§ Mr. Bernard Jenkin (North Essex)On a point of order, Madam Speaker. Before we discuss the Scotland Bill next week, would you consider giving a ruling on how procedures in this House will continue to operate when the Bill becomes law? That is because, depending on your ruling, the House may well consider it prudent to amend the Bill.
The Government White Paper, "Scotland's Parliament", proclaims:
The UK Parliament is and will remain sovereign in all matters".That would seem to imply that the Government do not intend Parliament to limit its own authority in any way by the Scotland Bill. However, the Scotland Bill does not contain any explicit sovereignty clause like the words used in section 75 of the Government of Ireland Act 1920, which are reflected in one of our amendments. Despite the provisions of the Government of Ireland Act, your predecessor in 1923 made a ruling:
With regard to those subjects which have been delegated to the Government of Northern Ireland, questions must be asked of Ministers in Northern Ireland, and not in this House."—[Official Report, 3 May 1923; Vol. 163, c. 1624–25.]That ruling led to a curious situation which, if replicated here, would be totally anomalous.

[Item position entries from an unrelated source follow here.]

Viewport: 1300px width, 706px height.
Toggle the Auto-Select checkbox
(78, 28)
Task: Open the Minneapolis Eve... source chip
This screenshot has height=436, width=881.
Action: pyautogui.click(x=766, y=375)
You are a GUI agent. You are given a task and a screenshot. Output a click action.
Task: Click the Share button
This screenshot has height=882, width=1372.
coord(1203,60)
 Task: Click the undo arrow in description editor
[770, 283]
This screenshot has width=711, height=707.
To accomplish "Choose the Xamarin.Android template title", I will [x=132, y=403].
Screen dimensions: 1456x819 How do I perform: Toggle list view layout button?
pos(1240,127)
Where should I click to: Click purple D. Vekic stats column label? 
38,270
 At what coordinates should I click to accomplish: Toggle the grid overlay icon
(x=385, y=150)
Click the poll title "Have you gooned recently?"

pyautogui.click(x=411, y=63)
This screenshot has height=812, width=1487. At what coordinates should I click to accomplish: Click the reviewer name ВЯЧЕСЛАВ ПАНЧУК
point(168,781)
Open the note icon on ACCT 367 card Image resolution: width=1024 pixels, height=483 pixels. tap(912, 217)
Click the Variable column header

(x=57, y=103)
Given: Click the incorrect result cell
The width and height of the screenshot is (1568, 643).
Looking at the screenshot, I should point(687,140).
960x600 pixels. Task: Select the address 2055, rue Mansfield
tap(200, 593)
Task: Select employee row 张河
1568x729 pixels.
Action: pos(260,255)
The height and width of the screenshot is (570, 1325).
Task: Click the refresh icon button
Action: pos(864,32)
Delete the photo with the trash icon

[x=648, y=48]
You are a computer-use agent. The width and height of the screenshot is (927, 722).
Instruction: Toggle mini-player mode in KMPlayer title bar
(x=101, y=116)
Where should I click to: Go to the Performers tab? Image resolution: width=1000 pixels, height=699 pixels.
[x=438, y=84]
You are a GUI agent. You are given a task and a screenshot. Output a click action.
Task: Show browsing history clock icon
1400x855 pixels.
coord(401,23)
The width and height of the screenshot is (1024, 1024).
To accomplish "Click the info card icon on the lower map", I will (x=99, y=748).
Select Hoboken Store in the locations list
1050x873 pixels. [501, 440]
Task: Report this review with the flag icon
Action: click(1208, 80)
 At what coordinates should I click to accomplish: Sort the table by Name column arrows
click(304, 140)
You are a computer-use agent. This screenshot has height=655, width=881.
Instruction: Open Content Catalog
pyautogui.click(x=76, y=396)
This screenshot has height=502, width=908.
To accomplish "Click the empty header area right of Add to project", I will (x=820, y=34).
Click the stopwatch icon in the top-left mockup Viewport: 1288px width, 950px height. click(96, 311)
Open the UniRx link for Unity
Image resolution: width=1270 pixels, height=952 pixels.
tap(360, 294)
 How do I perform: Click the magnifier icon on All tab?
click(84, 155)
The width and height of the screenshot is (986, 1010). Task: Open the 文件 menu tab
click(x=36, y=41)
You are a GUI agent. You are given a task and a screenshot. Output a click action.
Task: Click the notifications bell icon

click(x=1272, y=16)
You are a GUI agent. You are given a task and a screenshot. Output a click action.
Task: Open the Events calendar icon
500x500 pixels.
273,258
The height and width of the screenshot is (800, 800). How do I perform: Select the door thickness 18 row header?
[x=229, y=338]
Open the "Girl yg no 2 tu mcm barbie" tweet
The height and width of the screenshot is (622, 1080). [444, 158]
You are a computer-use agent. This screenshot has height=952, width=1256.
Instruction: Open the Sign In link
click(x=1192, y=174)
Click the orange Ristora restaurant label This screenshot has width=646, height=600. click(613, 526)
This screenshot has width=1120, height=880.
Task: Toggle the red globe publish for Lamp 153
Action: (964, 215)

We could ask questions of the Secretary of State for Defence about health facilities in Bosnia, or the Secretary of State for International Development about housing circumstances in Montserrat, but we could not ask about those matters in part of our own country. At the same time, Members of the Scottish Parliament will have the power to question cross-border bodies such as the new Food Standards Agency, which is not their responsibility or answerable to them; and they will be able to criticise their own Ministers on their attitudes and actions towards our UK responsibilities. Surely Members of this House should have the same reciprocal rights. Would it seriously be acceptable to rule that Ministers are not accountable for grants made to the Scottish Parliament in the same way as Ministers are accountable for grants made to local authorities and other public bodies?Finally, Madam Speaker, page 297 of "Erskine May" reports that a procedures Committee ruled that you are not bound by previous precedents in this matter.
§ Madam SpeakerI am most grateful to the hon. Gentleman for giving me notice of this matter. He raises a most interesting point, but I am not in a position to give a ruling at the present time. The Scotland Bill is now before the Committee of the whole House, and when all the parliamentary processes are completed, I will give full consideration to the impact of the legislation as enacted on our practice regarding the acceptability of parliamentary questions. At that time I shall give any ruling that may be required, but for the moment the legislation is in the hands of the House, and it must go through the due process in the first instance.